═════ Document extract

Today is, of course, June 4. But a lot of people in China mark the date as May 35. For a reason.
June 4 is a red-letter day in China’s history, since it marks the anniversary of the 1989 crackdown on student protesters at Beijing’s Tiananmen Square. That protest movement will go down as one of the largest, most explosive and spontaneous demonstrations of “people’s power” in China, which very nearly toppled the Communist Party regime that has ruled China since 1949.
The students’ movement demanding political and economic reform ended bloodily when the Communist Party ordered in troops and tanks to clear the Tiananmen Square on the night of June3-4, 1989. An estimated 3,000 people died, according to media accounts, although the official count is only 241 deaths.
Even 22 years later, the Communist Party leadership disallows any public discussion of the protest movement, or any commemoration of the victims. (The absurd lengths to which authorities go to disallow media coverage around Tiananmen Square on key anniversary dates can be had from these videos: CNN, BBC, Al Jazeera, and AFP.)
Even a casual mention of June 4 (or 6/4) is scrubbed out from online forums, for fear that it might refer tangentially to the Tiananmen Square protest movement of 1989.
But Chinese online activists who want to keep alive the memory of the Tiananmen Square movement have in recent years resorted to inventive ways in their cat-and-mouse game to beat the censors.

══════════
═════ Recorded information

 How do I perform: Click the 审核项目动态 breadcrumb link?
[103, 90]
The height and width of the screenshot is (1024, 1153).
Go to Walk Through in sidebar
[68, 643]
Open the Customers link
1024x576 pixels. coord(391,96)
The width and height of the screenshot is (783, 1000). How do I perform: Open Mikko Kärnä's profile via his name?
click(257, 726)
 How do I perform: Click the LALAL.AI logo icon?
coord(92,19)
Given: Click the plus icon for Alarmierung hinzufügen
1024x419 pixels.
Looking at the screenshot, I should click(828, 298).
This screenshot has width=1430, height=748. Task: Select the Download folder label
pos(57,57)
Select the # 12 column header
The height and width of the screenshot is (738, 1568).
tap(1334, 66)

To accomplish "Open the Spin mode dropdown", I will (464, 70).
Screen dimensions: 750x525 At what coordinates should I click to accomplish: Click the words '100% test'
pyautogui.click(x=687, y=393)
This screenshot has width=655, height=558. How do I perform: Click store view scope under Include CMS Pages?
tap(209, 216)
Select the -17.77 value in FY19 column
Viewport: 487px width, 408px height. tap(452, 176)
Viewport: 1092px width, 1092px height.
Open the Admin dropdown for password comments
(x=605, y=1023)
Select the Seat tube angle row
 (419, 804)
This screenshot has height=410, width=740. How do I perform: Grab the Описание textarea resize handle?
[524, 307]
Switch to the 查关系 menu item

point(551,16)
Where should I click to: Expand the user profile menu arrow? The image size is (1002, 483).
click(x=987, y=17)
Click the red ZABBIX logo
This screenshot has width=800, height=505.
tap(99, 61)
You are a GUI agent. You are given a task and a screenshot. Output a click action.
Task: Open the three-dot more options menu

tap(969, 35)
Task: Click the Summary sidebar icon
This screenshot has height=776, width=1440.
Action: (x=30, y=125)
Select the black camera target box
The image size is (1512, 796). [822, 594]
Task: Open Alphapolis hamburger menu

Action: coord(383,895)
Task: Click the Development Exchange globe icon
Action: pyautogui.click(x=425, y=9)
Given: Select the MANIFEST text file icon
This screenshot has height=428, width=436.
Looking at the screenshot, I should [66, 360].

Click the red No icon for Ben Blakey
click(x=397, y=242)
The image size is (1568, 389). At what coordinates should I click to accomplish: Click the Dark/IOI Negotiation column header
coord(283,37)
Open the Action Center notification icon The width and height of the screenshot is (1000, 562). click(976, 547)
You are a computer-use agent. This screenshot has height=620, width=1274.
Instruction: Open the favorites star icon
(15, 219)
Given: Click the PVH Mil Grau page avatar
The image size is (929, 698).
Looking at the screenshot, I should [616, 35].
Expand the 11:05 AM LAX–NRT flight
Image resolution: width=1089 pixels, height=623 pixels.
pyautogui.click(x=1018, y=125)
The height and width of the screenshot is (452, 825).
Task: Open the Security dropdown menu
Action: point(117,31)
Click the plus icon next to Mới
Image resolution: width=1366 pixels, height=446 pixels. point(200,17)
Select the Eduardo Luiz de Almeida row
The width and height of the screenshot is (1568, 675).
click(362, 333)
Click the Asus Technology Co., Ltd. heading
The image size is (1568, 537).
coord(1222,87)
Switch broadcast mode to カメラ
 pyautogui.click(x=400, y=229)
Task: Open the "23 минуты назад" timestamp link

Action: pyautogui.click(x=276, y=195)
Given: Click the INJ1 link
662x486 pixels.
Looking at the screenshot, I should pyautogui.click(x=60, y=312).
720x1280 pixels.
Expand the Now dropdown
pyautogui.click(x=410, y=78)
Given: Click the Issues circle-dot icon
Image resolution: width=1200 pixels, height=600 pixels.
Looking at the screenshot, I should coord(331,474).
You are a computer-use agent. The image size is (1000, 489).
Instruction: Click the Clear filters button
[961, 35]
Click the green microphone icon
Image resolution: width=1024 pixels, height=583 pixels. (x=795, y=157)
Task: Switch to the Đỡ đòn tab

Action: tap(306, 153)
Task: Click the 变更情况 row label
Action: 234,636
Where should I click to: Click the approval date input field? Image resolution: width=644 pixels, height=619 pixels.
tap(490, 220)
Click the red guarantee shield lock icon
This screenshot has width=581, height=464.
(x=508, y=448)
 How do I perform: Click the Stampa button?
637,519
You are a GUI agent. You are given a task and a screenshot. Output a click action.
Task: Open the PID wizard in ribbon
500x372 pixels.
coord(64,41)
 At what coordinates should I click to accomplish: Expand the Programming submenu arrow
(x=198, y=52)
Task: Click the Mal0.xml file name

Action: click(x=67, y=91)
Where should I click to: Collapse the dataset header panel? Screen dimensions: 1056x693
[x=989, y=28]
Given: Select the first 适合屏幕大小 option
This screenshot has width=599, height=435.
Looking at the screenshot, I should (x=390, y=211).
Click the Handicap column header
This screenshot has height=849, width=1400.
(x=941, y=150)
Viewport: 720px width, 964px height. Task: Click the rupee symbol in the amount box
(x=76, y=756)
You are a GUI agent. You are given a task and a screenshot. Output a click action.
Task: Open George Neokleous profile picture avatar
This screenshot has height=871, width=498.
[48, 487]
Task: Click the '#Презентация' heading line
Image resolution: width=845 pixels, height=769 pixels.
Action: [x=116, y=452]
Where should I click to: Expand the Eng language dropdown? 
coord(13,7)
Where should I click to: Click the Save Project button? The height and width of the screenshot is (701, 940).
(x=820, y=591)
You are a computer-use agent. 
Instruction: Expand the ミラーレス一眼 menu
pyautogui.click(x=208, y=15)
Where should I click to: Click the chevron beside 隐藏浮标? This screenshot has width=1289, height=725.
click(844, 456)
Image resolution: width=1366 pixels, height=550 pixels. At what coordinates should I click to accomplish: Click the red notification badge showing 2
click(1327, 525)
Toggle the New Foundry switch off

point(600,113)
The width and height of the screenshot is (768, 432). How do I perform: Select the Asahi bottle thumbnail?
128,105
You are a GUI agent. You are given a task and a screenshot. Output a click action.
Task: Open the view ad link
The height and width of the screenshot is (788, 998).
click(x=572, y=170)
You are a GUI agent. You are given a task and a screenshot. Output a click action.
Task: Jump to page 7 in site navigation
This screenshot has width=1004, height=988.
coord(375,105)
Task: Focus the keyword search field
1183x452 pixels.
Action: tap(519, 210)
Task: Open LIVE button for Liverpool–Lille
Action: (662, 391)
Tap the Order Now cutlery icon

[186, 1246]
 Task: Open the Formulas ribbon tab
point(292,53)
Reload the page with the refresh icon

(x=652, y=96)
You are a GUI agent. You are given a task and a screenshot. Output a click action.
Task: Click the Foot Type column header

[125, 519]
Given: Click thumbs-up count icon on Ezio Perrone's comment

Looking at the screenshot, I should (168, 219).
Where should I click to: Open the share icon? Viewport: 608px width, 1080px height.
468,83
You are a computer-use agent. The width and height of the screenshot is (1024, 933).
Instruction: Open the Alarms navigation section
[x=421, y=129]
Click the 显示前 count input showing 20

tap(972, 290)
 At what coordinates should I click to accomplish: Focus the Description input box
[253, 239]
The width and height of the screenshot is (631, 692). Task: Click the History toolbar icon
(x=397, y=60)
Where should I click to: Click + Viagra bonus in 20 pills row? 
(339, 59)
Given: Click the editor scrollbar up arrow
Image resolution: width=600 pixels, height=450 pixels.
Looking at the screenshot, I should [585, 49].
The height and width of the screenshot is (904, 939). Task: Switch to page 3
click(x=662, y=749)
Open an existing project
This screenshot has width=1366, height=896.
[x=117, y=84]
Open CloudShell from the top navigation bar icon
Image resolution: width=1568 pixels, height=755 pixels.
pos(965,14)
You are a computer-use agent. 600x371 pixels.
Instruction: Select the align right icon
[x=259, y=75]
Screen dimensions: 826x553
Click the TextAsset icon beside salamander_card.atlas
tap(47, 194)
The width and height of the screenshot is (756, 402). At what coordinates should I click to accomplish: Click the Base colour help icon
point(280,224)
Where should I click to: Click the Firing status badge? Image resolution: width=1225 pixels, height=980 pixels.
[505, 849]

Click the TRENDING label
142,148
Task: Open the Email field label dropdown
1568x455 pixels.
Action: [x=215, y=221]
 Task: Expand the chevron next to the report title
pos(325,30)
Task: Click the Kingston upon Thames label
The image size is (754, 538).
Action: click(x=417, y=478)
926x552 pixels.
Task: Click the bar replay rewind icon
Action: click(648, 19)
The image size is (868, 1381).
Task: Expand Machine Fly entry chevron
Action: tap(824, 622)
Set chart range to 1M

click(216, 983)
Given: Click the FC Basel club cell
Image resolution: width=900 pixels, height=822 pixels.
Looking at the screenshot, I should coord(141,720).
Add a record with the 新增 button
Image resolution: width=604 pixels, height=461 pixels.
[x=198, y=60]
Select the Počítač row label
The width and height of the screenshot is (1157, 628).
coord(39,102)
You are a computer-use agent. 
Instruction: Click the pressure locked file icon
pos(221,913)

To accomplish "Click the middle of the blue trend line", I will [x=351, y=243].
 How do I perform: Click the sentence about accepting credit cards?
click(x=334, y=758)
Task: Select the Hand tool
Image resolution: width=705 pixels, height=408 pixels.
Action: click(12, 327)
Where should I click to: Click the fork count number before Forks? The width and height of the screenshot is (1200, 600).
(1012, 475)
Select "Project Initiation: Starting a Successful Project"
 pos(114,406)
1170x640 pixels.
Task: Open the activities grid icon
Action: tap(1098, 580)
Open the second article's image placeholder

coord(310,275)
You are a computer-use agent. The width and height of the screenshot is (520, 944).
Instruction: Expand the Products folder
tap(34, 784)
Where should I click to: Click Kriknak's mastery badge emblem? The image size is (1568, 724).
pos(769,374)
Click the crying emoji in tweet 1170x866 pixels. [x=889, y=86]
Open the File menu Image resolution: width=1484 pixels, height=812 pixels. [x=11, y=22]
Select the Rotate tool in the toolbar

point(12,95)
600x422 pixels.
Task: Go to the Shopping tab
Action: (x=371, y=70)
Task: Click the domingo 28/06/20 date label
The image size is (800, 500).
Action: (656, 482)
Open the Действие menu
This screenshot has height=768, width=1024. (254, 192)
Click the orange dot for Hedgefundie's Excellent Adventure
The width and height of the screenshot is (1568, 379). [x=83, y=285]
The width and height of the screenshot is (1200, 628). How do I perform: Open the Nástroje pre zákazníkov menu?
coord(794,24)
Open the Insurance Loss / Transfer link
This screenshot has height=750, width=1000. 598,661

══════════

## Apply what you read:
(1) In the Tiananmen Square article, restate the part starting with "June 4 is a" and going on through "only 241 deaths.", and switch "tanks" for "armored vehicles".
(2) Using the Tiananmen Square article, answer these:
(a) What date do many people in China use in place of June 4?
(b) What is the official count of deaths from the 1989 crackdown?
(c) Since what year has the Communist Party ruled China?

## Task results:
(1)
June 4 is a red-letter day in China’s history, since it marks the anniversary of the 1989 crackdown on student protesters at Beijing’s Tiananmen Square. That protest movement will go down as one of the largest, most explosive and spontaneous demonstrations of “people’s power” in China, which very nearly toppled the Communist Party regime that has ruled China since 1949.
The students’ movement demanding political and economic reform ended bloodily when the Communist Party ordered in troops and armored vehicles to clear the Tiananmen Square on the night of June3-4, 1989. An estimated 3,000 people died, according to media accounts, although the official count is only 241 deaths.

(2)
(a) May 35
(b) 241
(c) 1949